(OBJECTIF)
Placez toutes les lignes des enregistrements dans une liste JSON de chaînes, une chaîne par ligne, sans les lignes vides.

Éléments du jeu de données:
>>>>
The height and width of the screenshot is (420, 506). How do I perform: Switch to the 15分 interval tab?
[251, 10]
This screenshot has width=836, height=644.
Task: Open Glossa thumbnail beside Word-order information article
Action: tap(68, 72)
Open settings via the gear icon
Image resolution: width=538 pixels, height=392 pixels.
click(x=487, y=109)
<<<<
(SOLUTION)
[
  "The height and width of the screenshot is (420, 506). How do I perform: Switch to the 15分 interval tab?",
  "[251, 10]",
  "This screenshot has width=836, height=644.",
  "Task: Open Glossa thumbnail beside Word-order information article",
  "Action: tap(68, 72)",
  "Open settings via the gear icon",
  "Image resolution: width=538 pixels, height=392 pixels.",
  "click(x=487, y=109)"
]